Gaya kepemimpinan dibagi menjadi beberapa macam :
1.       Otokratis, gaya ini kadang-kadang dikatakan kepemimpinan terpusat pada diri pemimpin atau gaya direktis.
Ciri-cirinya :
v  Secara sepihak termasuk apa, bagaimana, kapan dan bilamana berbagai tugas harus dikerjakan. Biasanya yang paling sering terjadi adalah sering memberi peritah
v  Keputusan selalu dibuat oleh pemimpin
v  Kebijakan selalu dibuat oleh pemimpin
v  Wewenang mutlak terpusat pada pemimpin
v  Komunikasi berlangsung satu arah dari pemimpin kepada bawahan
v  Pengawasan terhadap sikap, tingkah laku, perbuatan atau kegiatan para bawahannya dilakukan secara ketat
v  Tidak ada kesempatan bawahan untuk memberi saran, pertimbangan pendapat
v  Lebih banyak kritik daripada pujian, menuntut prestasi dan kesetiaan yang sempurna dari bawahan tanpa syarat dan cenderung adanya paksaan, ancaman dan hukuman.

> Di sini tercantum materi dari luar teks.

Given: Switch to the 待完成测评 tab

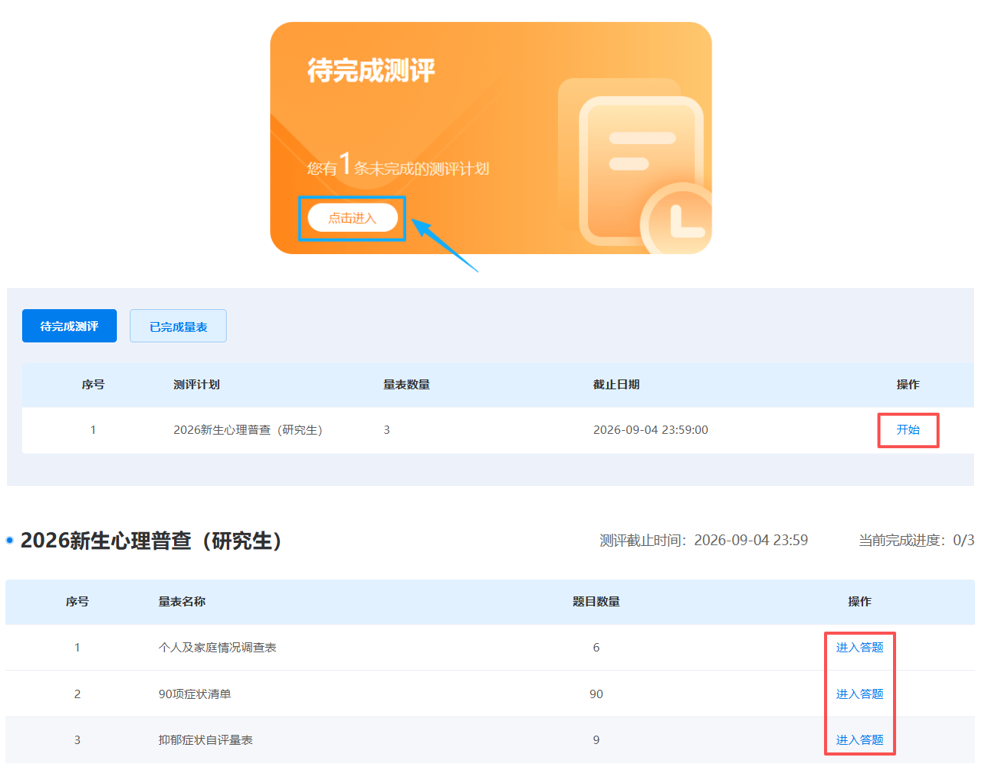Looking at the screenshot, I should [69, 326].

2.       Birokratis, gaya ini dapat dilukiskan dengan kalimat-kalimat memimpin berdasarkan peraturan yang ada.
Ciri-cirinya :
v  Pemimpin menentukan semua keputusan yang berhubungan dengan seluruh pekerjaan, dan memerintahkan semua bawahan untuk melaksanakannya.

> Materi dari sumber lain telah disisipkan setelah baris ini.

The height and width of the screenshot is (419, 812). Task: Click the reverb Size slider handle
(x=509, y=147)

v  Pemimpin menentukan semua standard, bagaimana bawahan melaksanakan tugasnya dengan baik dan benar
v  Adanya sanksi yang jelas, jika seorang bawahan tidak menjalankan tugas sesuai dengan standard kinerja yang telah ditentukan.
3.       Demokratis, gaya ini adalah gaya pemimpin yang mengutamakan kebersamaan dan wewenang tidak sepenuhnya keputusan pemimpin itu sendiri tapi, keputusan bersama.
Ciri-cirinya :
v  Wewenang pemimpin tidak mutlaq
v  Pemimpin bersedia melimpahkan sebagian wewenang kepada bawahannya.
v  Keputusan dan kebijakan dibuat bersama antara pemimpin dan juga bawahannya.
v  Kominakus : berlangsung secara timbal balik, baik yang terjadi antara pemimpin dan bawahan maupun sesama bawahan
v  Pengawasan terhadap sikap, tingkah laku, perbuatan atau kegiatan para bawahan dilakukan secara wajar
v  Prokarsa dapat datang dari pimpinan maupun bawahan
v  Banyak kesempatan bagi bawahan untuk menyampaikan saran, pertimbangan atau pendapat, tugas-tugas kepada bawahan diberikan dengan lebih bersifat permintaan dari pada intruksi (perintah)
v  Pemimpin memperhatikan dalam bersikap dan bertindak, adanya saling percaya dan saling menghormati.